Data records: Begin

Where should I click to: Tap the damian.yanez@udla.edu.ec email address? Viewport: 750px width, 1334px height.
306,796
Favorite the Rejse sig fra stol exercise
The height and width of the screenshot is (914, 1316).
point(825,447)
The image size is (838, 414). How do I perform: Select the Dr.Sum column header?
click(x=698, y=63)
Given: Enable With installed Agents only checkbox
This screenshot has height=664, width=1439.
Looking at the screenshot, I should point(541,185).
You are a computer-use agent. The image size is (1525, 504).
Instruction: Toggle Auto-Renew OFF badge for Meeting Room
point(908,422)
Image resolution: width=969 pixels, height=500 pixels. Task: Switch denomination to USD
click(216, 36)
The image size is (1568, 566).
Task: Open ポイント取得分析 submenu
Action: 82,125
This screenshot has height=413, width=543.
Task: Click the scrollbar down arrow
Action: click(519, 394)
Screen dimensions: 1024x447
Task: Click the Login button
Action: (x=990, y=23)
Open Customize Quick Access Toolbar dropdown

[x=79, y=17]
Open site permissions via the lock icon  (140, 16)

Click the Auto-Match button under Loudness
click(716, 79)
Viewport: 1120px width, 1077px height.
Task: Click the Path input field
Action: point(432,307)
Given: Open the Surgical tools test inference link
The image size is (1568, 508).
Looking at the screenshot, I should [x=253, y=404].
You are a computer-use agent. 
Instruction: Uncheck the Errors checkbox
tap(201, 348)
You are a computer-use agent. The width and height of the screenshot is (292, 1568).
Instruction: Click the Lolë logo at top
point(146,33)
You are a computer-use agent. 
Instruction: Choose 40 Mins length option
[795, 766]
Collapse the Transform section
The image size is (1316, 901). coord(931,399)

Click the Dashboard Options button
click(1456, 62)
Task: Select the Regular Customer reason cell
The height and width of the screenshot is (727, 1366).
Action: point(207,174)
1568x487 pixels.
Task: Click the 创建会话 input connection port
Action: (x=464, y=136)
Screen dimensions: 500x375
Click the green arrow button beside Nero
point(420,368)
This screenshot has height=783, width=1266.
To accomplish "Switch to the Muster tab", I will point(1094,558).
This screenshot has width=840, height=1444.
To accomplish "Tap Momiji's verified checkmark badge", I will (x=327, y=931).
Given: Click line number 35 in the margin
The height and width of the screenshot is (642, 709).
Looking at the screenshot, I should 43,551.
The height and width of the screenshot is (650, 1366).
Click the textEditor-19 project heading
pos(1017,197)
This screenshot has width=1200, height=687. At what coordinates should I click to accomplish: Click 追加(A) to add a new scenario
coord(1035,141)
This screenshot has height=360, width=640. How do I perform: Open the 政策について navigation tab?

Data records: End

Problem:
The expected result is every line above containing the string "computer".

Expected output:
You are a computer-use agent. The image size is (1525, 504).
You are a computer-use agent. 
You are a computer-use agent. The width and height of the screenshot is (292, 1568).
You are a computer-use agent. 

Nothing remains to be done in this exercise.